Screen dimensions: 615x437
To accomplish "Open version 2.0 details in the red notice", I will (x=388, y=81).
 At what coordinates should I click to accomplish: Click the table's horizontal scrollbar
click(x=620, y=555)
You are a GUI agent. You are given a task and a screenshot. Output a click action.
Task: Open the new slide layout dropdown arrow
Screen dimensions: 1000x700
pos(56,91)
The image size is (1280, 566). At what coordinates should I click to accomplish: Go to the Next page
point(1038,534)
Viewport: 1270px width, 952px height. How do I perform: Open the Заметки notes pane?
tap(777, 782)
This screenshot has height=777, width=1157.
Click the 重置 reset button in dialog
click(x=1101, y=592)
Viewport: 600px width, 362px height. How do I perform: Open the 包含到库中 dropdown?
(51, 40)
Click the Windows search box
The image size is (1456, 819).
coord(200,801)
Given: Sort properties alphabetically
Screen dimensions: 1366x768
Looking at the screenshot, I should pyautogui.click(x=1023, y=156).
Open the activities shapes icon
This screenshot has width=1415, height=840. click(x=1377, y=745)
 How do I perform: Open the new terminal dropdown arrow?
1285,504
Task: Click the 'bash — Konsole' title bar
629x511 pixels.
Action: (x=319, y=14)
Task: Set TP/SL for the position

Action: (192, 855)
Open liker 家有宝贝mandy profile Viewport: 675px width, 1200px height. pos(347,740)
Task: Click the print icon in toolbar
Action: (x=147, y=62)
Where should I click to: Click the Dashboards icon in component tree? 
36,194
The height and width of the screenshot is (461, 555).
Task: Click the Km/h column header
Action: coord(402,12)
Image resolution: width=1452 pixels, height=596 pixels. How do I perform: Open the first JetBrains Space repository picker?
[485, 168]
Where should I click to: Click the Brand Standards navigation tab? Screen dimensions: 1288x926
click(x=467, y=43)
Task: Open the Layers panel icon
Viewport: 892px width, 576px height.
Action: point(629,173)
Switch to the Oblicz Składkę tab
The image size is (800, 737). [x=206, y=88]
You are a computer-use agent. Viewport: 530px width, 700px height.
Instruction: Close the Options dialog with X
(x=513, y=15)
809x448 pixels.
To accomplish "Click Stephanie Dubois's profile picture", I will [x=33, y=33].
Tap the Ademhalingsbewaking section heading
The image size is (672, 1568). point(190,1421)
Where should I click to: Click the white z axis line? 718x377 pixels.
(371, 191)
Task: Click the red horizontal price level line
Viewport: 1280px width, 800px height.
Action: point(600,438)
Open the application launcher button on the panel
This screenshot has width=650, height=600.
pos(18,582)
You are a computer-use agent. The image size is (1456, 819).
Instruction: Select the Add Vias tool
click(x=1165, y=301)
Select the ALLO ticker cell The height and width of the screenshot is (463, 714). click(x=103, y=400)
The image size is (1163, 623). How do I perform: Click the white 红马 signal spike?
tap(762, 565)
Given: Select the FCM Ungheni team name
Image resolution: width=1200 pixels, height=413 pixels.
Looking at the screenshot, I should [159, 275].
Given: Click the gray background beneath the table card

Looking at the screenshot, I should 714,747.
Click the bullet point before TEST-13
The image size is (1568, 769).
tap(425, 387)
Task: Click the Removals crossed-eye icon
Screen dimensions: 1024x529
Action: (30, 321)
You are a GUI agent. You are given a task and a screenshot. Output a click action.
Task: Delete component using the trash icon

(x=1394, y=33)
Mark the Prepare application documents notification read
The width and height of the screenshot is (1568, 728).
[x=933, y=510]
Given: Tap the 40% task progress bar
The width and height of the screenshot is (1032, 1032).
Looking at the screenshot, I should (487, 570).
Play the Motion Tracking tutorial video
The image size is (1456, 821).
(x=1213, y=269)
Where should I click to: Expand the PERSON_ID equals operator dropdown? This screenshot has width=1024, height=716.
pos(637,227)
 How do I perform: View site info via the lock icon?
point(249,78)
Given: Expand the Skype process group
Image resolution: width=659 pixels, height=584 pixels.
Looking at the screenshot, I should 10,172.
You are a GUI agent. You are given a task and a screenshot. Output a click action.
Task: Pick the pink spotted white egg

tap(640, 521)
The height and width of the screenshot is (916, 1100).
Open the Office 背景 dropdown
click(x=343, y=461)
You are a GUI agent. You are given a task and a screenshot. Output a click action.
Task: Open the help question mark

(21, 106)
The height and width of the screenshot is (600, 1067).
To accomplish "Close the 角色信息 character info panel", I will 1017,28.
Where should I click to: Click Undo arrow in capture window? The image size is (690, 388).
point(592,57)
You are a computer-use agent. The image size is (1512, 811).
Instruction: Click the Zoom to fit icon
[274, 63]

WHAT IS NEEDED: A word-for-word transcription of the material is required.

TASK RESPONSE:
Screen dimensions: 615x437
To accomplish "Open version 2.0 details in the red notice", I will (x=388, y=81).
 At what coordinates should I click to accomplish: Click the table's horizontal scrollbar
click(x=620, y=555)
You are a GUI agent. You are given a task and a screenshot. Output a click action.
Task: Open the new slide layout dropdown arrow
Screen dimensions: 1000x700
pos(56,91)
The image size is (1280, 566). At what coordinates should I click to accomplish: Go to the Next page
point(1038,534)
Viewport: 1270px width, 952px height. How do I perform: Open the Заметки notes pane?
tap(777, 782)
This screenshot has height=777, width=1157.
Click the 重置 reset button in dialog
click(x=1101, y=592)
Viewport: 600px width, 362px height. How do I perform: Open the 包含到库中 dropdown?
(51, 40)
Click the Windows search box
The image size is (1456, 819).
coord(200,801)
Given: Sort properties alphabetically
Screen dimensions: 1366x768
Looking at the screenshot, I should pyautogui.click(x=1023, y=156).
Open the activities shapes icon
This screenshot has width=1415, height=840. click(x=1377, y=745)
 How do I perform: Open the new terminal dropdown arrow?
1285,504
Task: Click the 'bash — Konsole' title bar
629x511 pixels.
Action: (x=319, y=14)
Task: Set TP/SL for the position

Action: (192, 855)
Open liker 家有宝贝mandy profile Viewport: 675px width, 1200px height. pos(347,740)
Task: Click the print icon in toolbar
Action: (x=147, y=62)
Where should I click to: Click the Dashboards icon in component tree? 
36,194
The height and width of the screenshot is (461, 555).
Task: Click the Km/h column header
Action: coord(402,12)
Image resolution: width=1452 pixels, height=596 pixels. How do I perform: Open the first JetBrains Space repository picker?
[485, 168]
Where should I click to: Click the Brand Standards navigation tab? Screen dimensions: 1288x926
click(x=467, y=43)
Task: Open the Layers panel icon
Viewport: 892px width, 576px height.
Action: point(629,173)
Switch to the Oblicz Składkę tab
The image size is (800, 737). [x=206, y=88]
You are a computer-use agent. Viewport: 530px width, 700px height.
Instruction: Close the Options dialog with X
(x=513, y=15)
809x448 pixels.
To accomplish "Click Stephanie Dubois's profile picture", I will [x=33, y=33].
Tap the Ademhalingsbewaking section heading
The image size is (672, 1568). point(190,1421)
Where should I click to: Click the white z axis line? 718x377 pixels.
(371, 191)
Task: Click the red horizontal price level line
Viewport: 1280px width, 800px height.
Action: point(600,438)
Open the application launcher button on the panel
This screenshot has width=650, height=600.
pos(18,582)
You are a computer-use agent. The image size is (1456, 819).
Instruction: Select the Add Vias tool
click(x=1165, y=301)
Select the ALLO ticker cell The height and width of the screenshot is (463, 714). click(x=103, y=400)
The image size is (1163, 623). How do I perform: Click the white 红马 signal spike?
tap(762, 565)
Given: Select the FCM Ungheni team name
Image resolution: width=1200 pixels, height=413 pixels.
Looking at the screenshot, I should [159, 275].
Given: Click the gray background beneath the table card

Looking at the screenshot, I should 714,747.
Click the bullet point before TEST-13
The image size is (1568, 769).
tap(425, 387)
Task: Click the Removals crossed-eye icon
Screen dimensions: 1024x529
Action: (30, 321)
You are a GUI agent. You are given a task and a screenshot. Output a click action.
Task: Delete component using the trash icon

(x=1394, y=33)
Mark the Prepare application documents notification read
The width and height of the screenshot is (1568, 728).
[x=933, y=510]
Given: Tap the 40% task progress bar
The width and height of the screenshot is (1032, 1032).
Looking at the screenshot, I should (487, 570).
Play the Motion Tracking tutorial video
The image size is (1456, 821).
(x=1213, y=269)
Where should I click to: Expand the PERSON_ID equals operator dropdown? This screenshot has width=1024, height=716.
pos(637,227)
 How do I perform: View site info via the lock icon?
point(249,78)
Given: Expand the Skype process group
Image resolution: width=659 pixels, height=584 pixels.
Looking at the screenshot, I should 10,172.
You are a GUI agent. You are given a task and a screenshot. Output a click action.
Task: Pick the pink spotted white egg

tap(640, 521)
The height and width of the screenshot is (916, 1100).
Open the Office 背景 dropdown
click(x=343, y=461)
You are a GUI agent. You are given a task and a screenshot. Output a click action.
Task: Open the help question mark

(21, 106)
The height and width of the screenshot is (600, 1067).
To accomplish "Close the 角色信息 character info panel", I will 1017,28.
Where should I click to: Click Undo arrow in capture window? The image size is (690, 388).
point(592,57)
You are a computer-use agent. The image size is (1512, 811).
Instruction: Click the Zoom to fit icon
[274, 63]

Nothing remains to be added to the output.